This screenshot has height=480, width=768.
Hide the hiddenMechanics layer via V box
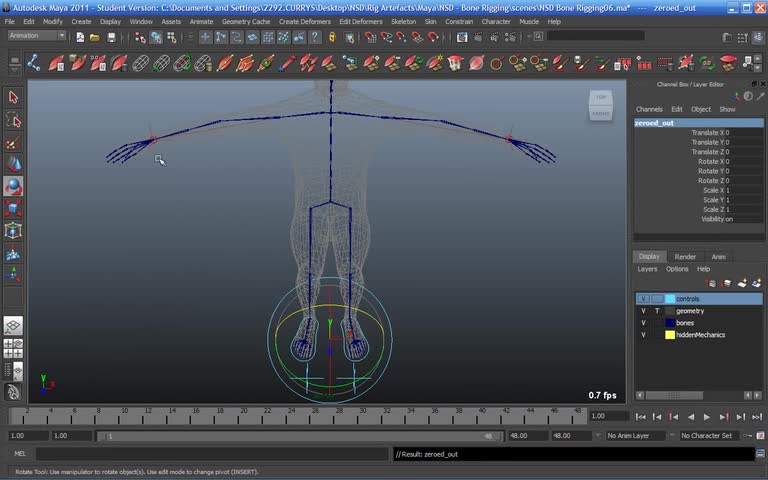tap(643, 335)
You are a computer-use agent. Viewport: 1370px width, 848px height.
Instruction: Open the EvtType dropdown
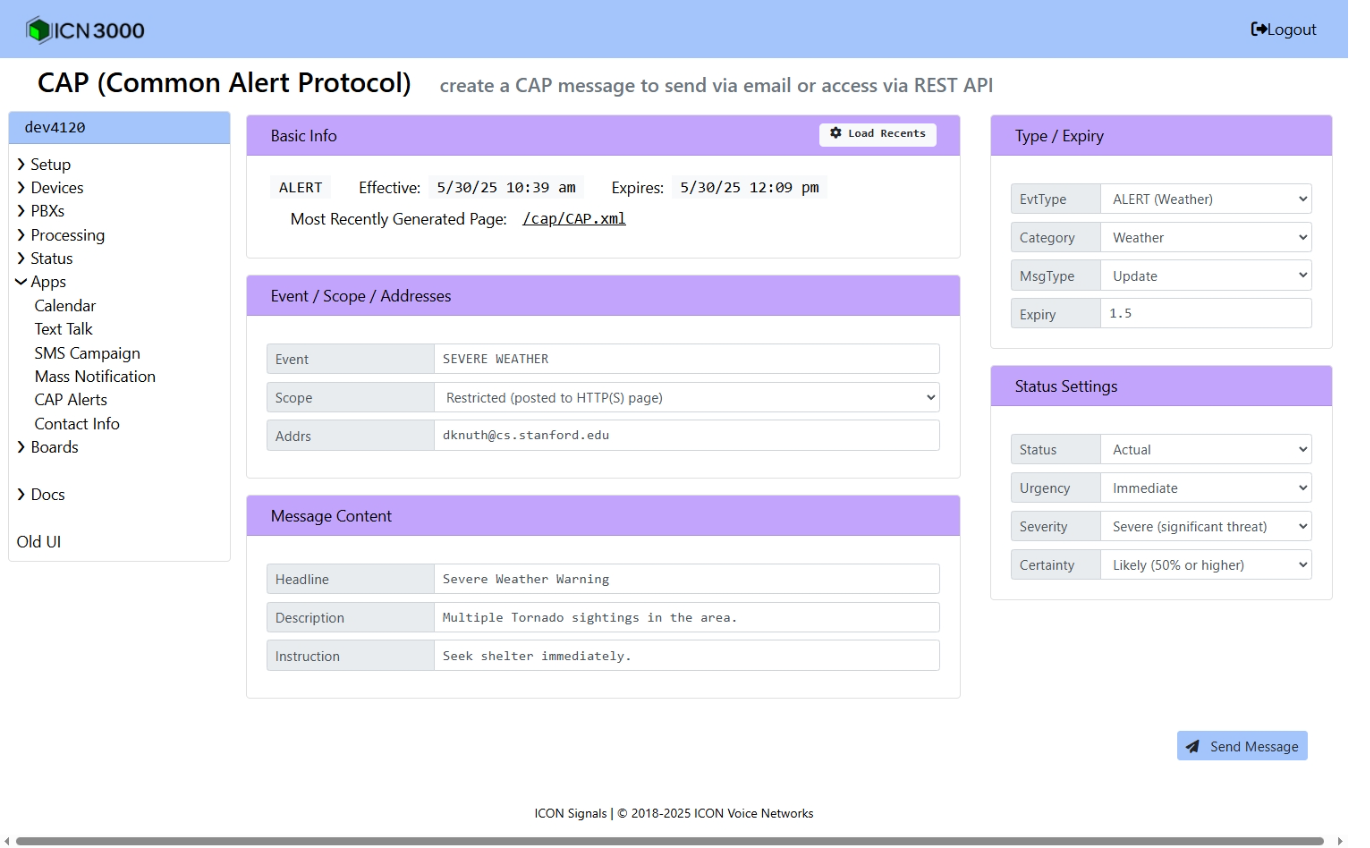coord(1205,199)
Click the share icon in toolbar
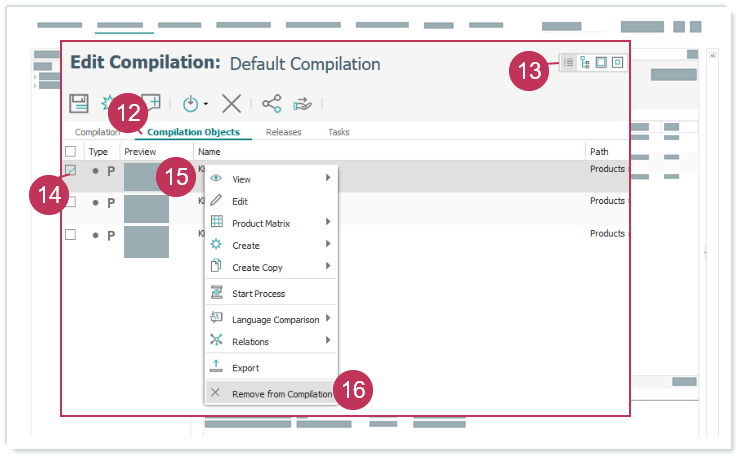This screenshot has height=459, width=741. [271, 102]
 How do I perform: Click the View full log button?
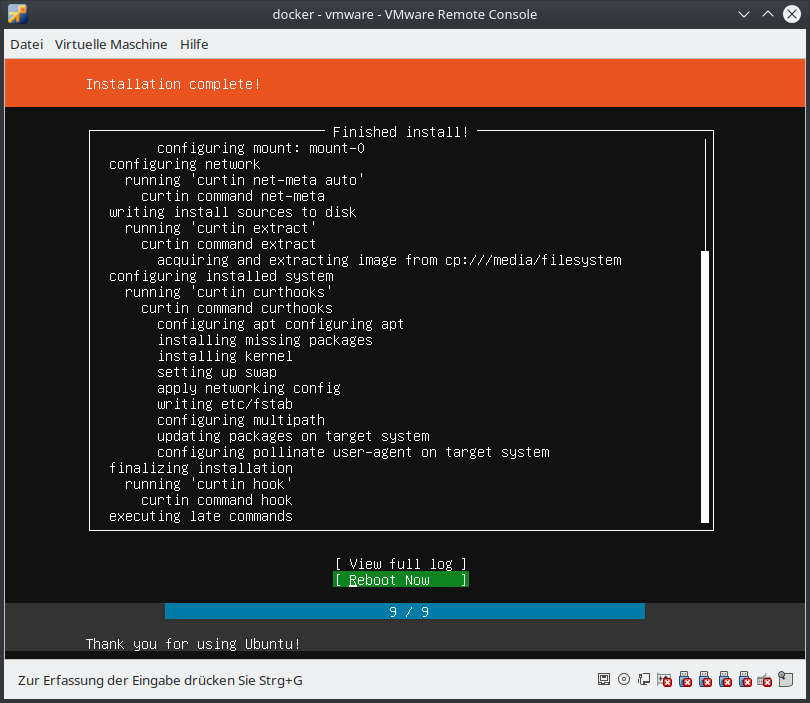pos(401,564)
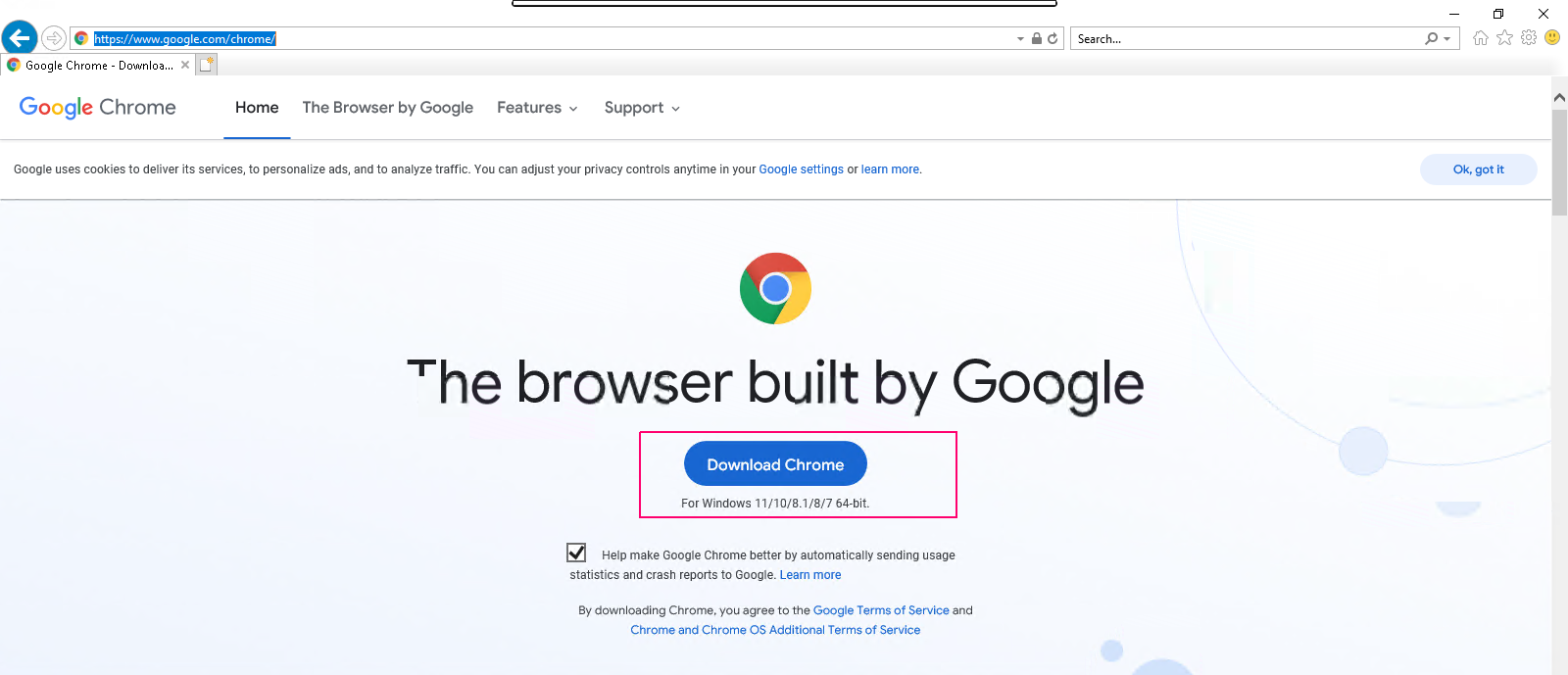Click into the Search input field
1568x675 pixels.
click(1247, 38)
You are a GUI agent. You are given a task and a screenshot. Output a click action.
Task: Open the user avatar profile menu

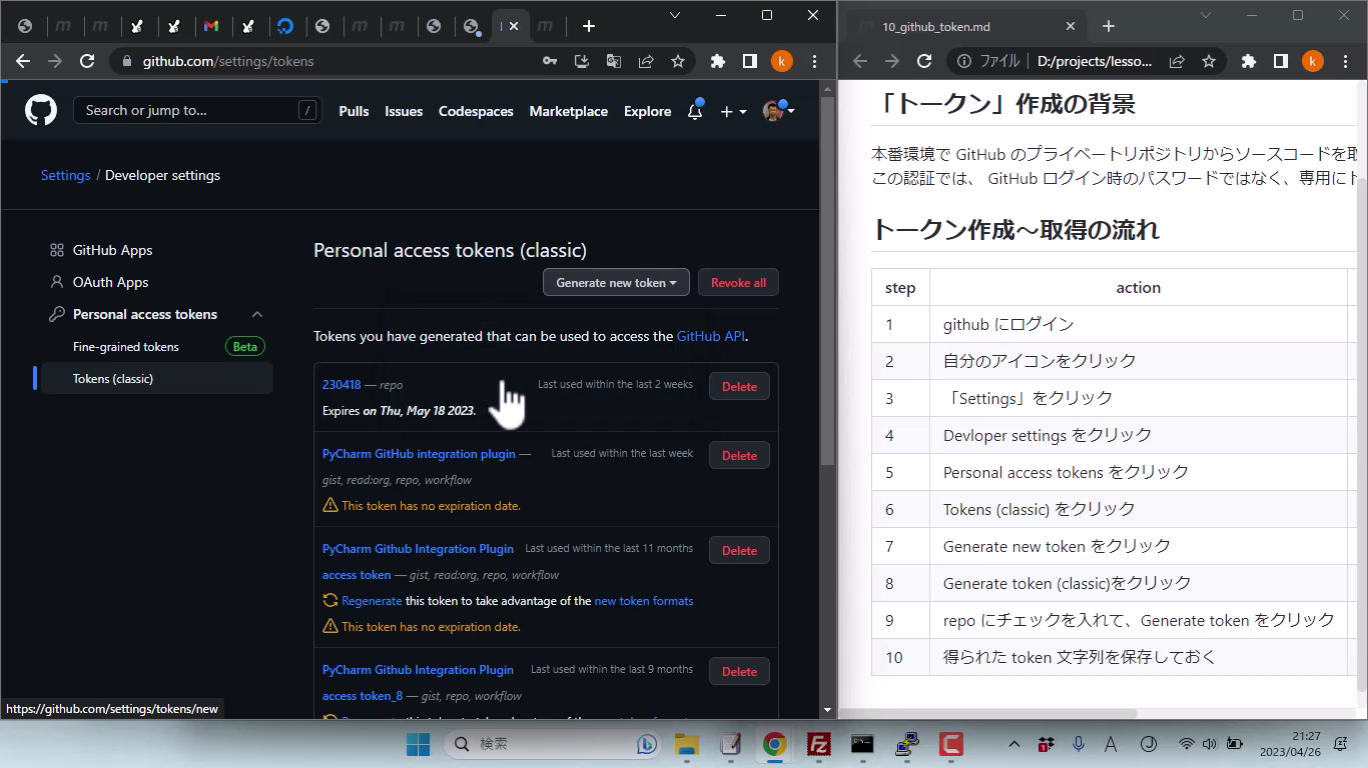[x=777, y=111]
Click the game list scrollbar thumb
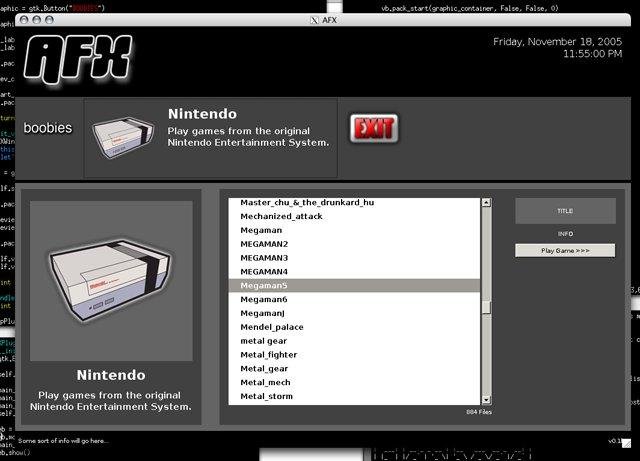The image size is (640, 461). coord(487,307)
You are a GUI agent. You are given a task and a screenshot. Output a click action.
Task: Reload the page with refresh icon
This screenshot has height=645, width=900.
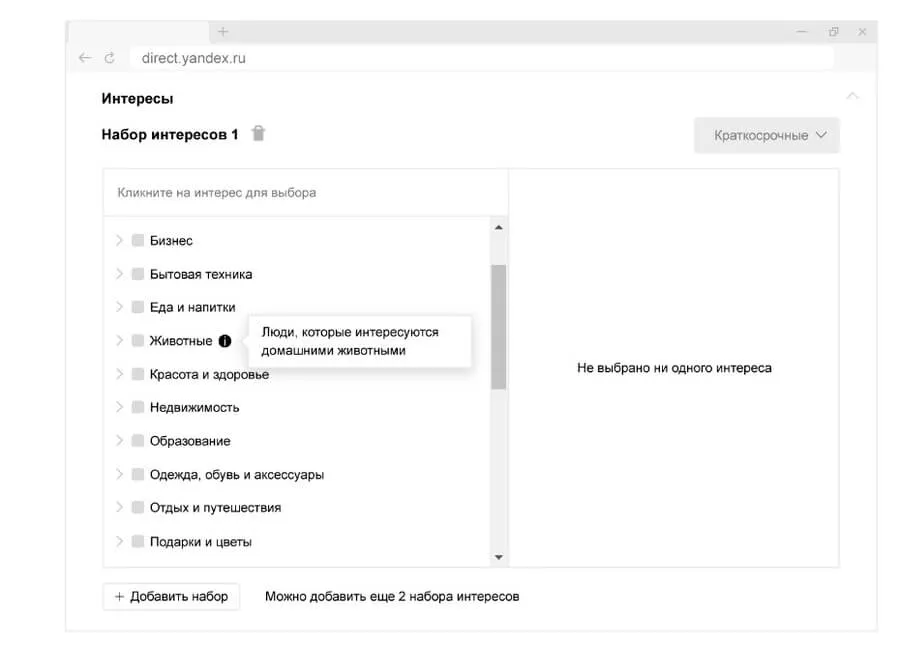click(110, 58)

Given instruction → Reproduce verbatim the stretch of the items above from the line containing "Click the share icon in toolbar" through the end of the items, omitting the pictures.

Answer to the task →
Click the share icon in toolbar
This screenshot has height=459, width=741. [271, 102]
 How do I perform: Click the View full log button?
pos(401,564)
Click into the Search input field
1568x675 pixels.
click(1247, 38)
You are a GUI agent. You are given a task and a screenshot. Output a click action.
Task: Open the user avatar profile menu

[x=777, y=111]
Click the game list scrollbar thumb
The image size is (640, 461). coord(487,307)
You are a GUI agent. You are given a task and a screenshot. Output a click action.
Task: Reload the page with refresh icon
This screenshot has height=645, width=900.
click(110, 58)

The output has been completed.